Cooking another idea… surrounding happiness, living and not existing, smiling more than you let yourself previously. Setting it aside for now. Just the Sunday morning I needed. Any morning, regardless of day.
Three men off to left at that small circular table, talking about what the other did last night. So smily and positive. They move from idea to idea with the same frenzy and speed the dogs did this morning in the backyard. I stop listening when I’m pulled to attention of this Emancipator track, then another blog idea, or idea for business… stick with #prospectesk, I tell myself. Move money, draw timeline.
This book, or another, about work. Working toward what you want, not a how-to, but realizing the attainable nature of all ideas. Startup, blogging, tech and internet… not being wage-addicted. Inventing a job, if you would. I’m so submerged in this idea I lose sight of everything around me, the men the baristas my latte even the laptop keys.
Taken ‘way by a call, real estate agent. Not letting my hopes get too high, even though I feel much better about this offer than the others. Changing subject because the more I think about it the more I think about it and am into and start painting pictures in brain. Moving on…
This entry has already lived beyond its intend paragraph count. Word count as well. 10:06, leaving soon. Nothing striking me. The humans around me I can only guess their stories, but I know mine I realize. This shift, everything that’s happened – my call yesterday with Nick and how he drew the parallel of war, and expecting to be shot or killed. Exaggerative maybe, but not as much as I’m impulsed to judge. Taking advantage of the peace here, and with this latte… sipping that gingerbread k-cup and watching Cooper and Bruce run in circles and to the back reach of the property.

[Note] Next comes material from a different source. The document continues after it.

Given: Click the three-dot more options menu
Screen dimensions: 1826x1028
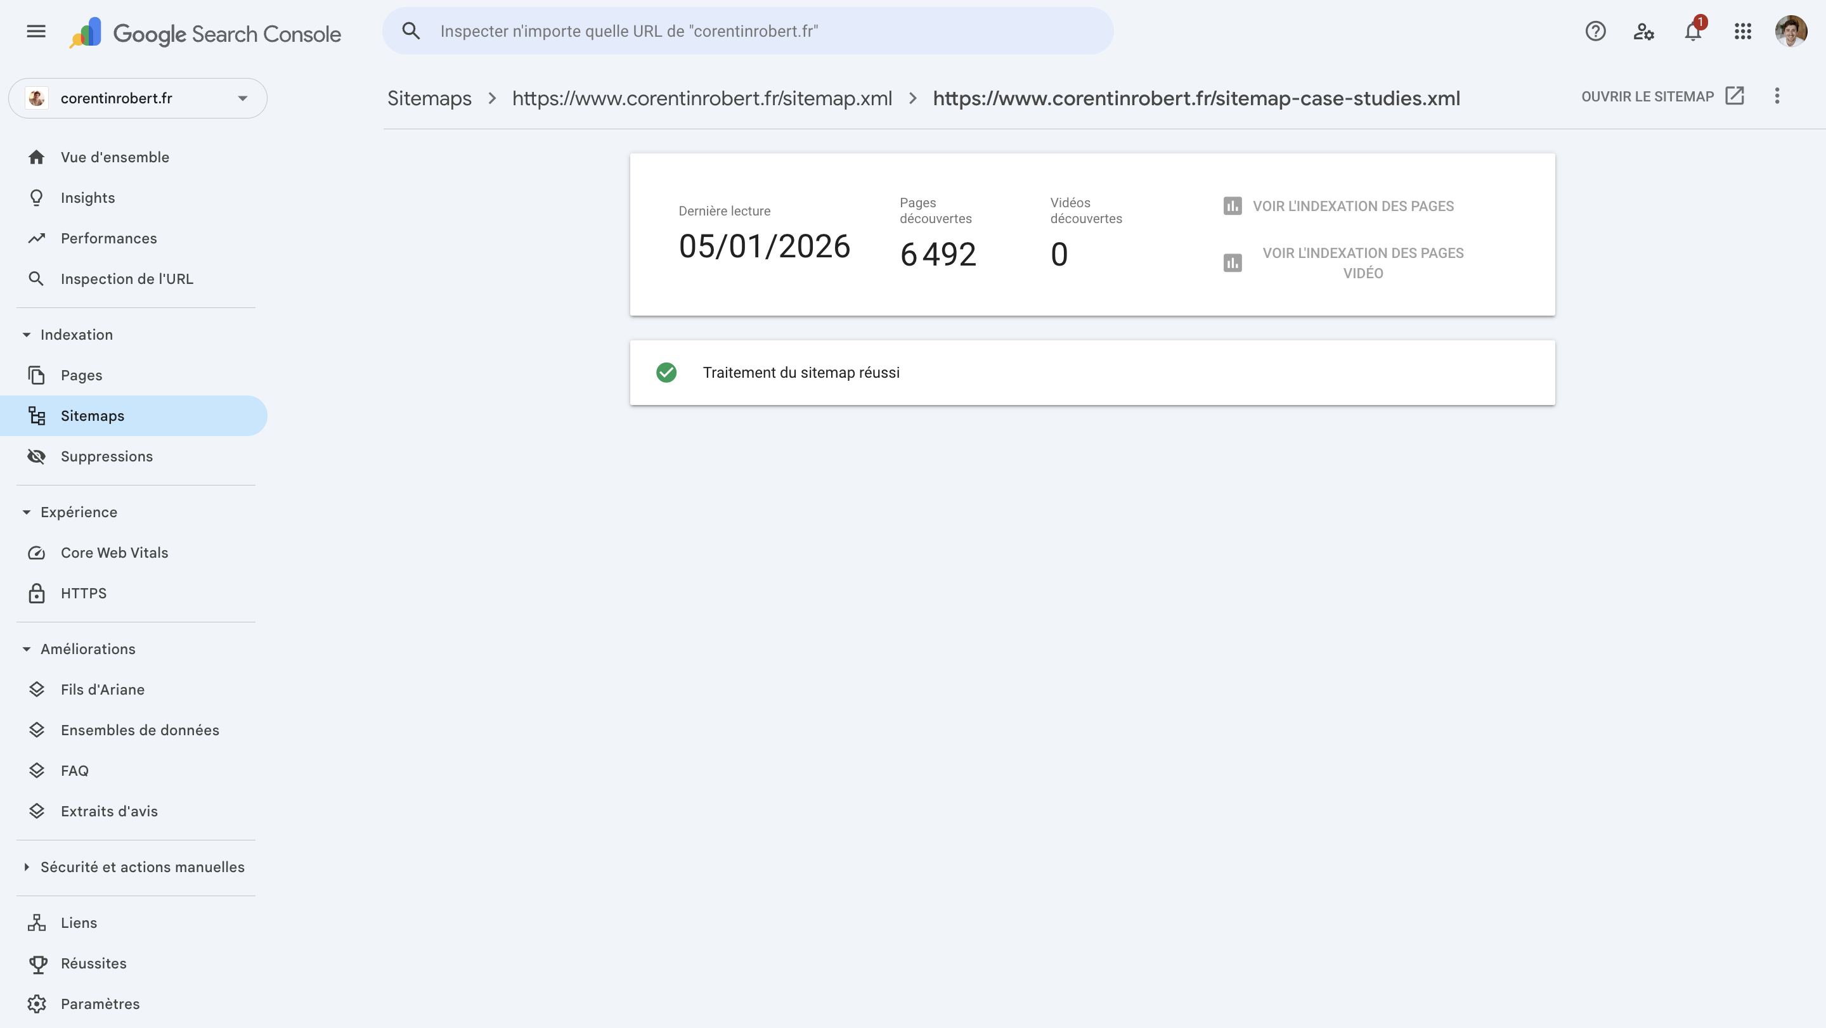Looking at the screenshot, I should pyautogui.click(x=1776, y=96).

My kids.. what are they doing. Jack in his math quest, Emmie and her learning of words and spelling, little Henry with his walking and jog attempts. Old pic of Henry, then Jack right after he was born. Oh my…. I’m so old. Time is passing and taunting me. I have to MOVE, quicker. More freely and creatively. Everything is a business, everything can be sold, built.
So much this morning being solved. Answered. Clear.